Strength training 101: Getting started on weight bearing activity

Strength training isn’t just for elite athletes - Learn the basics for meeting the minimum recommendations of strength training activity.

For many years, strength training was primarily used by adult athletes to enhance sports performance and increase muscle size. However, Michigan State University Extension says that strength training is now recognized as an important method of enhancing health and fitness for people of all ages and abilities. Completing the recommended moderate-intensity strength training on two or more days per week can give you a variety of health and fitness benefits, such as aiding in weight maintenance, stronger bones and muscles and better balance. Even small changes you can’t see can make it easier to do everyday tasks, like carrying groceries, climbing stairs, opening jars or lifting a child up for a hug. Here are some things to keep in mind as you start or progress on a strength training program:

  • Know the basics - Strength training works on the principle of progressive resistance. Meaning, in order to build muscle you have to lift a load heavier than what you’re used to carrying. If you can easily complete 15 arm curls with a five pound weight, then you need to either increase the number of repetitions or increase the weight. By the end of an exercise it should be difficult for you to do one more repetition. If you can’t lift or push a weight eight times, the weight is too heavy. Try a lighter weight and as you get stronger you can add more. If you are concerned that by doing strength training you will develop large muscles, don’t be; meeting the recommendations for strength training will increase muscle tone, but not give you bulky muscles.
  • Equipment - Many people think you need to belong to a gym or buy weight equipment to do strength training, which isn’t always the case. You can use things around the house like soup cans, milk jugs filled with water, a sock filled with dry beans or even your own body weight. If you do want to make a small investment, a couple of hand or ankle weights or a resistance band is less costly and you can benefit from using them for strength training.
  • Safety - Know some simple techniques for strength training to stay safe and get the most out of your exercises:
    • Don’t hold your breath - Inhale when you are lifting or pushing and exhale as you relax.
    • Use proper form - Avoid jerking or fast movements. Use slow and steady movements, especially when returning to the start position. Keep from locking joints or overextending them.

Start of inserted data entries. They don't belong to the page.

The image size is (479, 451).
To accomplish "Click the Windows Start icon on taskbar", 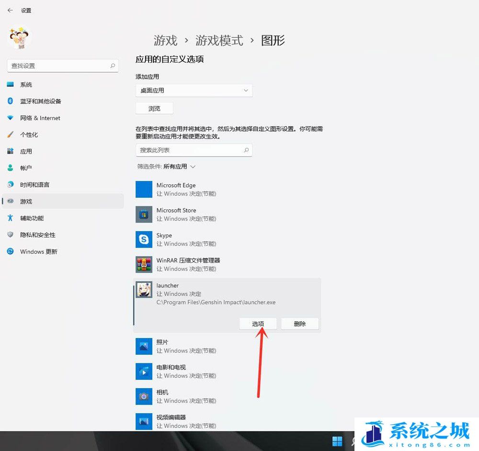I will pyautogui.click(x=337, y=441).
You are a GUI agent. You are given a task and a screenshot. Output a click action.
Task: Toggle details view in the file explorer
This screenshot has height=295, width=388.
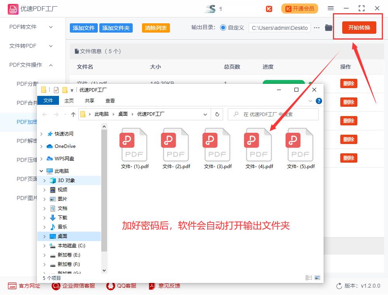click(309, 277)
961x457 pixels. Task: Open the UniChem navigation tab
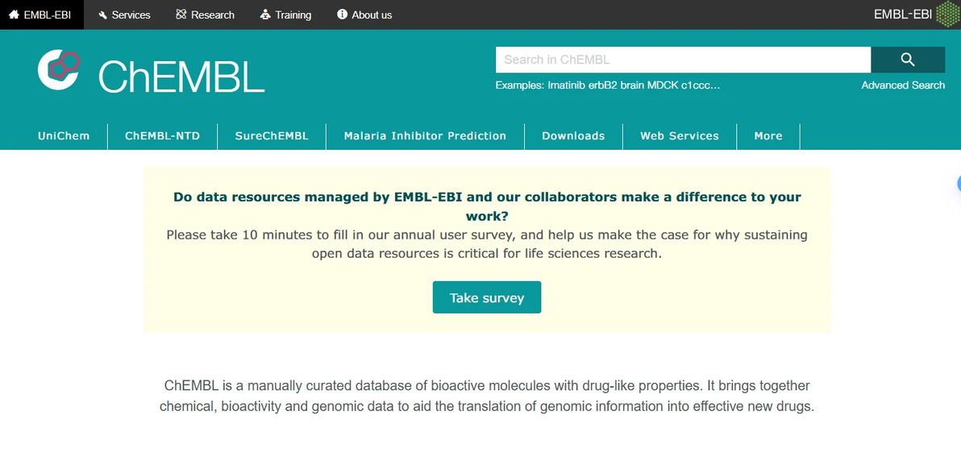point(64,136)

Some slight muscle soreness lasting a few days after exercising is normal and can be expected, especially if you’re just starting out. If you have exhaustion, pain, sore joints or muscle pulling, then you’re overdoing it. No exercise should cause severe pain. To help prevent sore muscles, avoid doing strength training on the same muscle group two days in a row; either have a day of rest between activity days or work different muscle groups on consecutive days (for example, upper body on Mon. and lower body on Tues.).

Before you start any exercise program, it is important to speak with your healthcare provider. He or she will be able to give recommendations based on your health status and any other special considerations. A good free resource to get started is the National Institute of Aging’s Go4Life program; it has a sample workout to order or download that is free and information on strength training exercises as well as endurance, balance and flexibility exercises. Another resource to look to is your local MSU Extension office.